"It may have been their weapon, but they didn't use it, they didn't fire it, they even said the other side fired it to blame them,” he said. “I mean to be honest with you, you'll probably never know for sure."
The real estate mogul and presidential hopeful didn’t express too much hope that the case would ever be solved.
"I think it is horrible," Trump said. "But they're saying it wasn't them. The other side says it is them. And we're going to go through that arguing for probably for 50 years and nobody is ever going to know."
Moreover, Trump stressed that there are enough domestic problems in the US that need to be solved to “make America great again” (to cite The Donald’s campaign slogan,) that meddling in conflicts abroad is a dangerous distraction.
Prior to that interview, presidential candidate claimed that not everything was clear about 9/11 terrorist attack on the US, which is considered to be one of the nation’s hot button issues.
"When you talk about George Bush, I mean, say what you want, the World Trade Center came down during his time," he said during his controversial interview to Bloomberg TV. “Blame him, or don't blame him, but he was president.”

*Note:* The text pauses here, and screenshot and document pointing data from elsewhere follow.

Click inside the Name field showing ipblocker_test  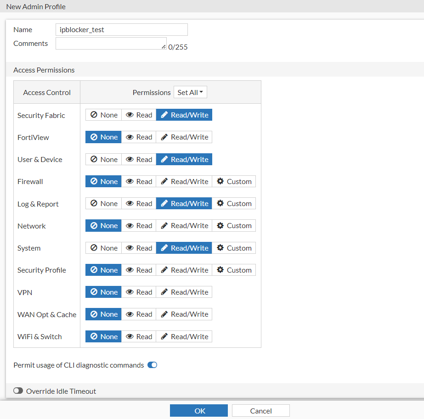121,29
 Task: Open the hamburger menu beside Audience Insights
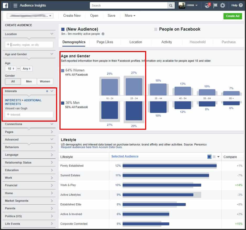[15, 5]
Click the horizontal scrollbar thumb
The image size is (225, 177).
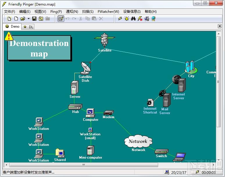point(84,165)
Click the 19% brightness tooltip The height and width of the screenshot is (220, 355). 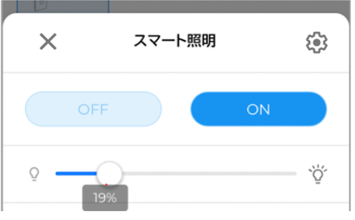click(x=105, y=198)
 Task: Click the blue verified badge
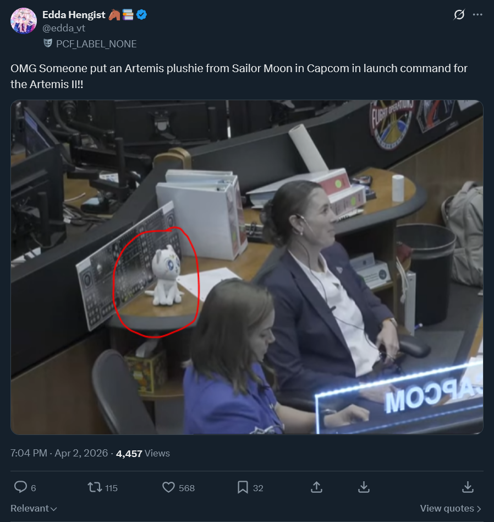point(142,15)
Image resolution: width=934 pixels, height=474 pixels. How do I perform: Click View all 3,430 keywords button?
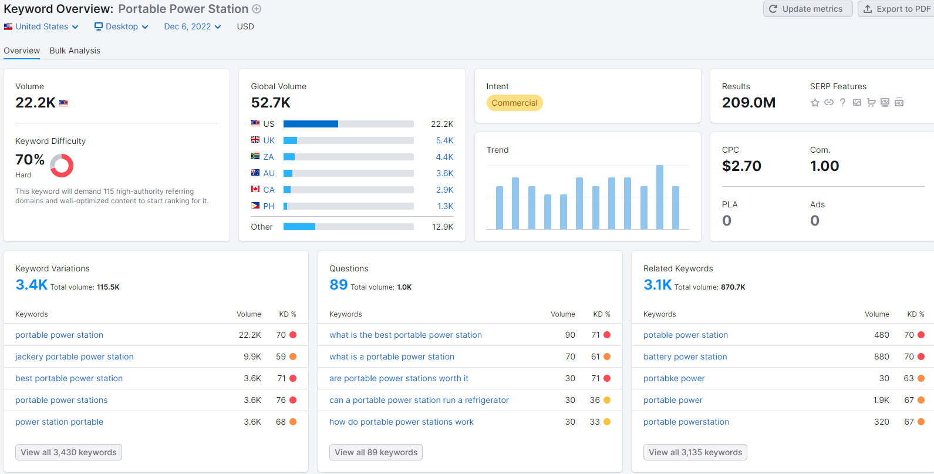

Immediately after the plane crash, Washington and its Western allies accused militia forces in eastern Ukraine of using a Russian-made missile to shoot it down. The Dutch Safety Board’s report, released Tuesday, claimed the Malaysian airliner crashed after being struck by a 9N314M-model warhead carried on a 9M38-series surface-to-air Buk missile, but experts have argued that conclusion is based on a flawed analysis and gaps in evidence.